One of the best things about the Giardino Pubblico (also called on some signs the Villa Comunale) is that it is almost completely untouristed. This is where local Taorminans come to stroll along the sea front and let the bambini run wild in the tiny playground. I sit in the sun, listening to the throaty sound of the parrots, then walk back up the hill to Bam Bar. I have been told that this cafe, where every wall is painted with suns and Sicilian lemons, makes the best granita in all of Taormina, and I’m planning on some for lunch.

The next day, I head about three miles straight up from Taormina to the tiny hilltop town of Castelmola, known for its views and its vino alla mandorla, or almond wine. From the castle at the top of town, I get a 360-degree view that includes Mt. Etna, the pastel-colored villas of Taormina, and an almond and olive tree-covered mountainside.

After I’ve soaked it all up, I wind down the narrow streets, past restaurants with vertiginous terraces hanging off the cliffside, to Antico Caffe San Giorgio, at the edge of Castelmola’s main piazza. Here I sit on the open-air terrace, listening to church bells and sipping a glass of almond wine, which is ice cold, slightly syrupy and tastes like the best cream soda I have ever had.

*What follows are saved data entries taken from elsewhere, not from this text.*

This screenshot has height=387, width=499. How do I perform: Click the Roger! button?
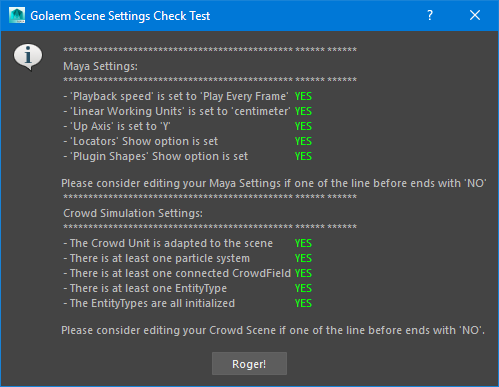(x=249, y=364)
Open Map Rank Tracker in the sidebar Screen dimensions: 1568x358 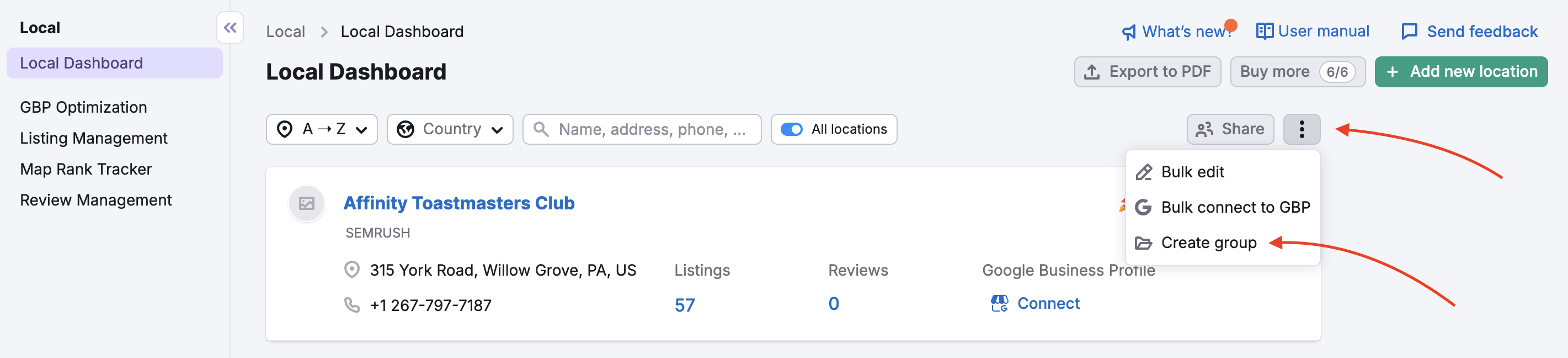tap(85, 169)
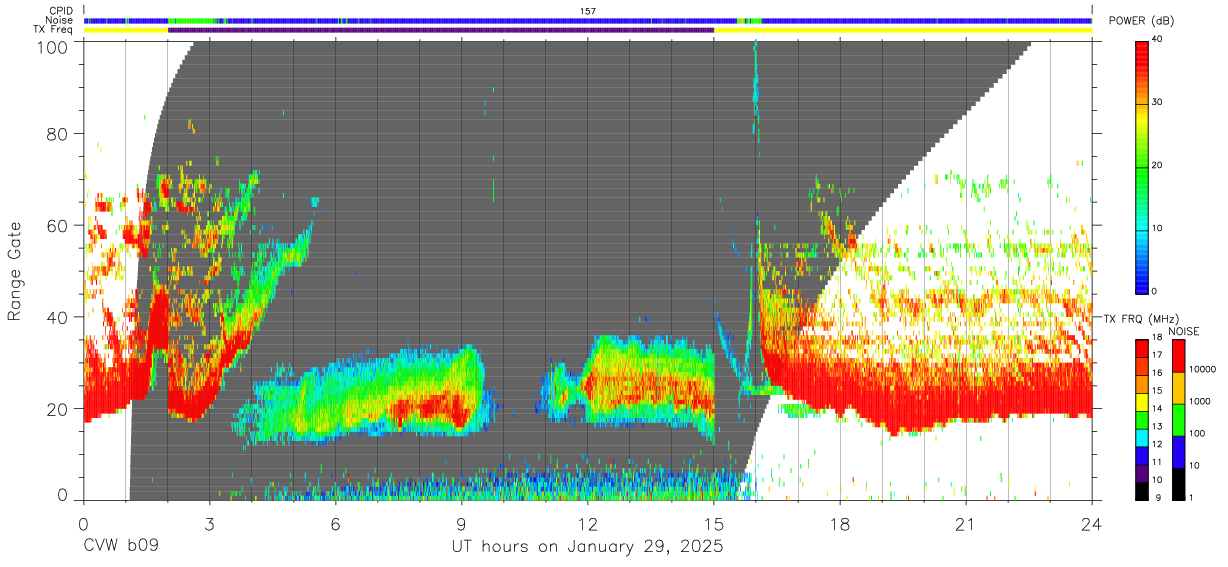
Task: Click the 9 hour tick label
Action: pyautogui.click(x=461, y=523)

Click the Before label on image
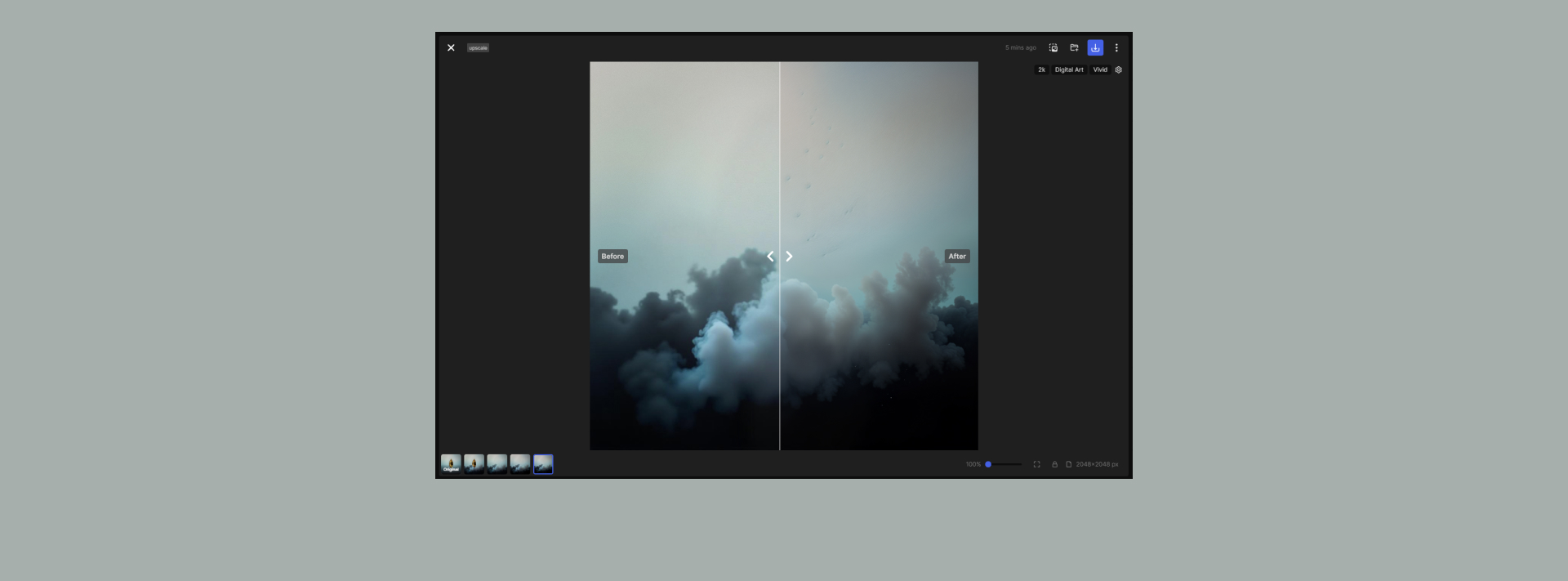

I top off my morning with a dip in the sea. As with the beaches in most Mediterranean towns, Taormina’s are pebbly and small — especially the public one. Fortunately, the Timeo’s sister property, the Villa Sant’Andrea, has its own private beach and a shuttle to take me there .

The original buildings of the Villa Sant’Andrea were built in the late 1800s as a private villa for Englishman Robert Trewhella. Although his conduct was hardly in the same scandal-rich category as that of Lady Trevelyan or Lady Chatterley’s muse, there is some juicy gossip about his death. Both he and his wife died when they tumbled off a wall into the path of an oncoming train. Some say Trewhella fell in the attempt to save his wife. Others swear she pulled him down with her.

Either way, the pale yellow hotel that’s been fashioned out of their former residence is lovely, and the Mediterranean lapping its beach is warm and ideal for floating. From a hotel lounge chair, I watch an eel fisherman poke around the large flat rocks with his sniggler (a kind of sea-going shepherd’s crook). When he manages to snag a wriggling eel, he shouts in Sicilian up at the Villa Sant’Andrea balconies, just in case anybody missed it.

After my swim, I return to the Timeo for my Sensazioni di Sicilia (Sicilian Senses) spa treatment. The first thing I must do when I arrive at the hotel’s Wellness Center is choose between anise salt or volcanic lava pumice for my foot bath. Then I am required to decide whether I’d like the handmade olive oil soap used for my body cleansing to be scented with sweet almond, aloe or prickly pear. And last, I must render a decision about the aroma of the oil for my full-body massage. Tangerine, lemon or orange flower? The brochure in my room describes this treatment as an “indulgent Sicilian wellness experience,” and if anything, that’s understating it. There is something seriously decadent about having somebody else wash your feet.

Limp and smelling like the Sicilian landscape, I wind up on the Timeo’s Literary Terrace for a sunset cocktail. I begin with a Shakespeare (prosecco and watermelon), followed by an Etna Fire (vodka, vermouth, Campari and Tabasco). Between bites of fried zucchini blossoms, I sip the drinks and watch the sky change color above the Greek Theater. There is a soft breeze caressing my (tangerine-scented) skin, the trill of nightbirds calling to each other, and the buttery taste of flowers in my mouth. I am contemplating granita for dinner.